» **TEXTE FOURNI**:

3 – De nouveaux espaces de nature pour les habitants (jardiner, pique-niquer, se détendre)
La végétalisation des toitures répond à des objectifs environnementaux (biodiversité, ICU), mais au-delà, elle constitue aussi une réponse à la demande sociale de plus de nature, de plus d’usages et de pratiques pour les citadins. La végétalisation pourrait concerner de nouveaux espaces dans les copropriétés pour des usages privés, mais aussi des espaces accessibles à un large public sous des formes à définir. Si des exemples de terrasses végétalisées ouvertes au public existent déjà (jardin associatif sur le toit du gymnase de la rue des Haies), l’objectif de réalisation de 15 jardins accessibles prévus par le Plan Biodiversité de Paris reste à concrétiser, tant les enjeux de la demande sociale et de la qualité de vie urbaine restent omniprésents...
4 – Mettre en place un dispositif d’incitation financière pour inciter à la végétalisation des toitures ;
• directs : subvention pour les projets de végétalisation (particuliers, copropriétés) ;
• indirects : réduction des taxes ou impôts pour les gains énergétiques, les avantages de la gestion des eaux de pluie (propriétaires fonciers).

» **TRAVAIL À RÉALISER**:
**1)** D'après le texte sur la végétalisation des toitures, combien de jardins accessibles le Plan Biodiversité de Paris prévoit-il de réaliser ?
**2)** Recopiez fidèlement, dans le texte sur la végétalisation des toitures, le passage allant de « 4 – Mettre en » jusqu'à « pluie (propriétaires fonciers). ».

(Un bloc de données)
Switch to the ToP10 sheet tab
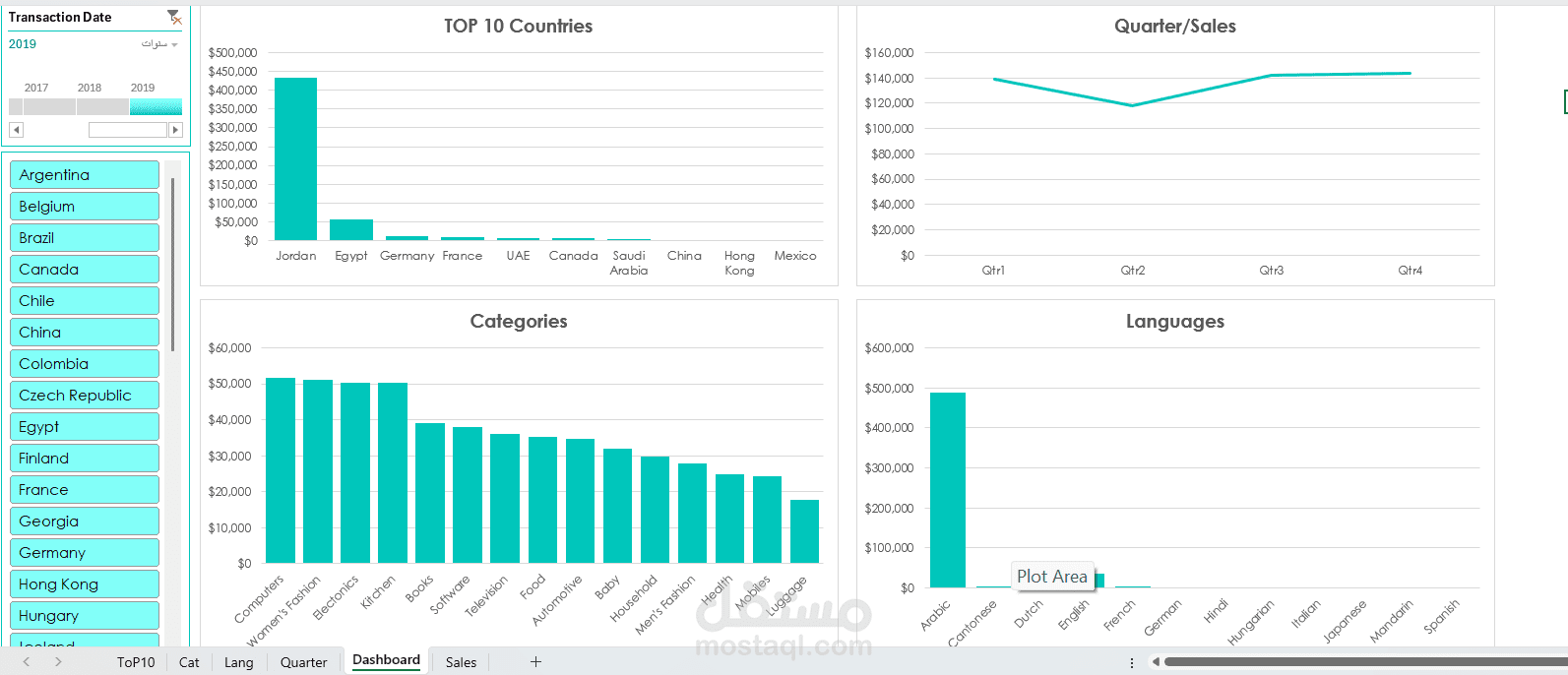The width and height of the screenshot is (1568, 675). 136,662
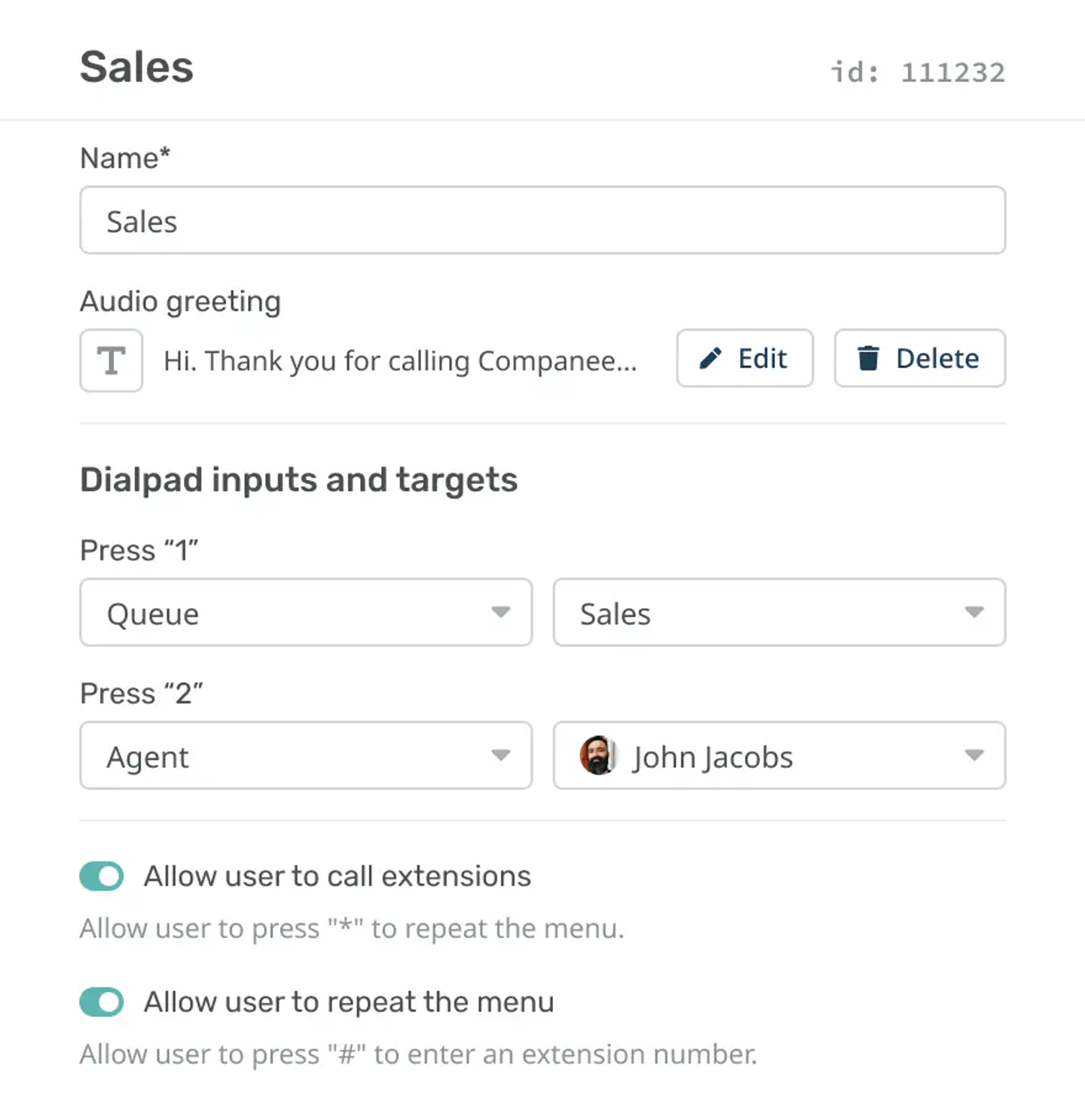Screen dimensions: 1085x1120
Task: Click the text-to-speech T icon
Action: click(112, 360)
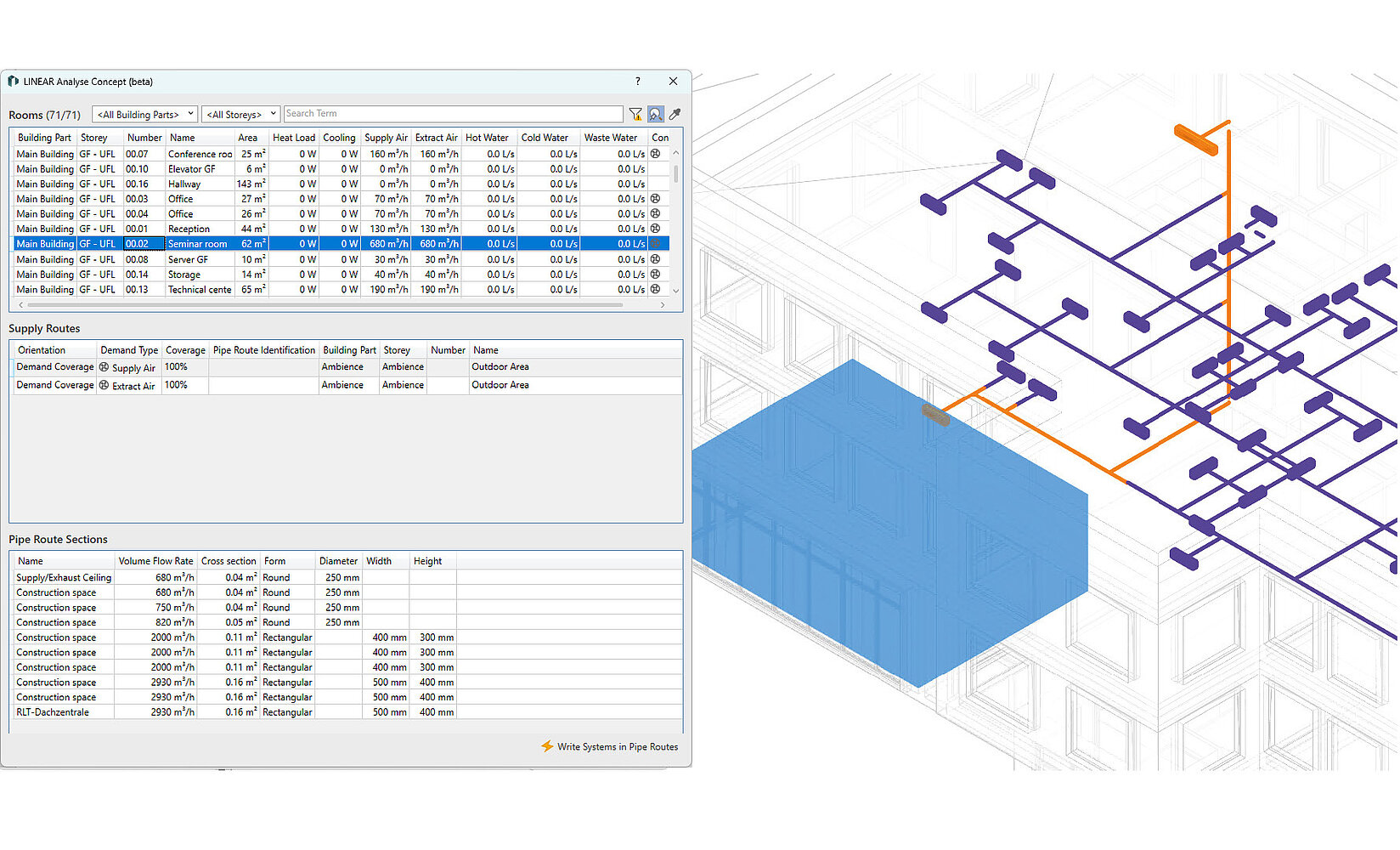Click the lightning bolt write icon
Screen dimensions: 1400x850
click(547, 746)
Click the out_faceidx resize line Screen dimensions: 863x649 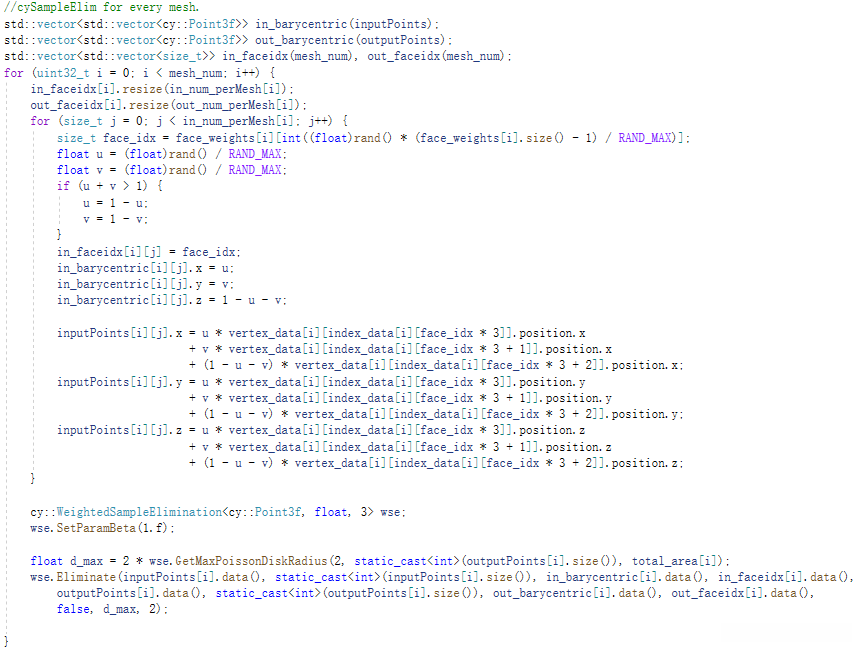coord(168,105)
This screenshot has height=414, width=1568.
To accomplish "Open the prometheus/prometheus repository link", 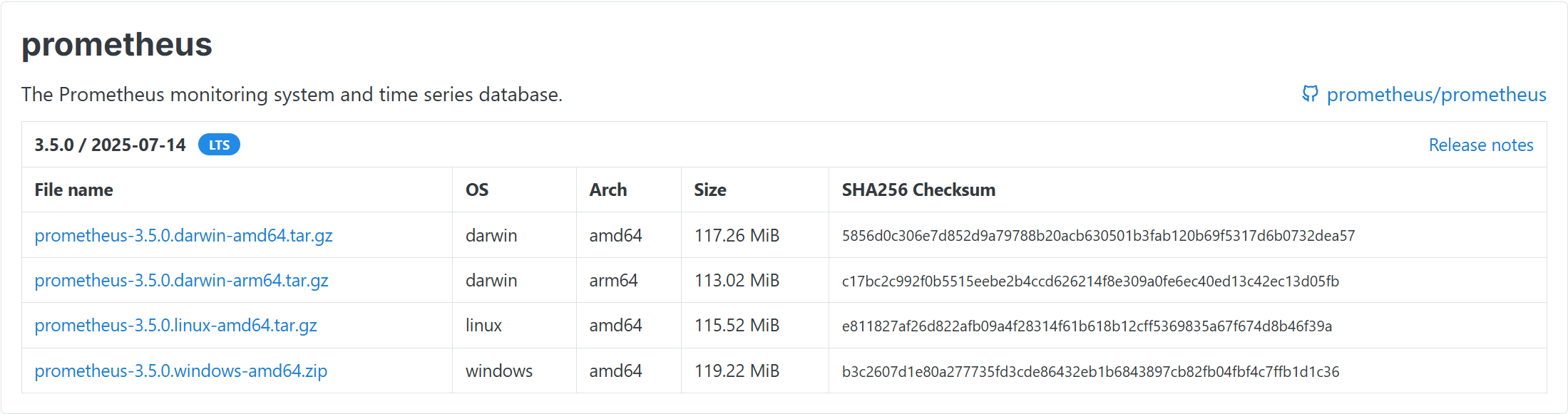I will [x=1436, y=95].
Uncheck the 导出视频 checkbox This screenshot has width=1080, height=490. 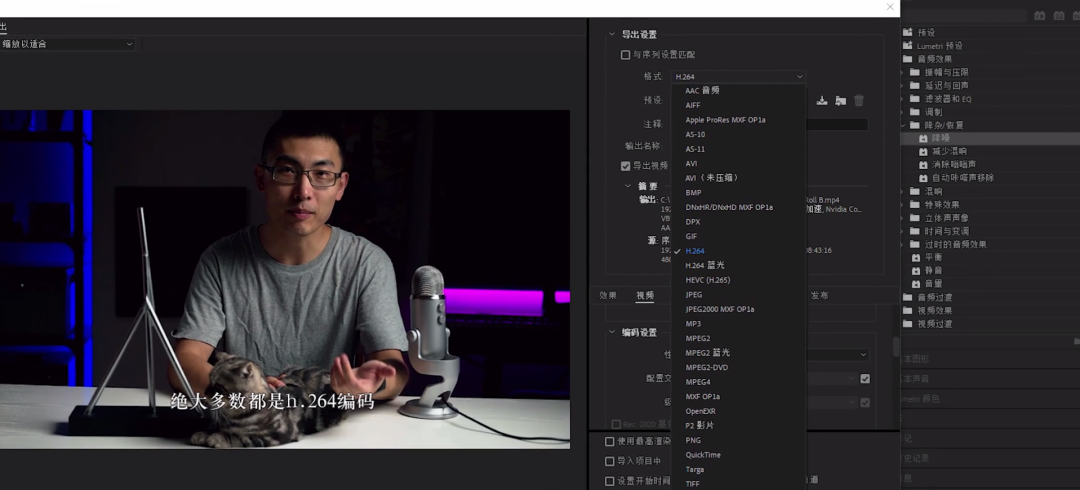coord(626,166)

» **RÉPONSES PAR CONSIGNE**:
**1)** Quinze jardins accessibles.

**2)**
4 – Mettre en place un dispositif d’incitation financière pour inciter à la végétalisation des toitures ;
• directs : subvention pour les projets de végétalisation (particuliers, copropriétés) ;
• indirects : réduction des taxes ou impôts pour les gains énergétiques, les avantages de la gestion des eaux de pluie (propriétaires fonciers).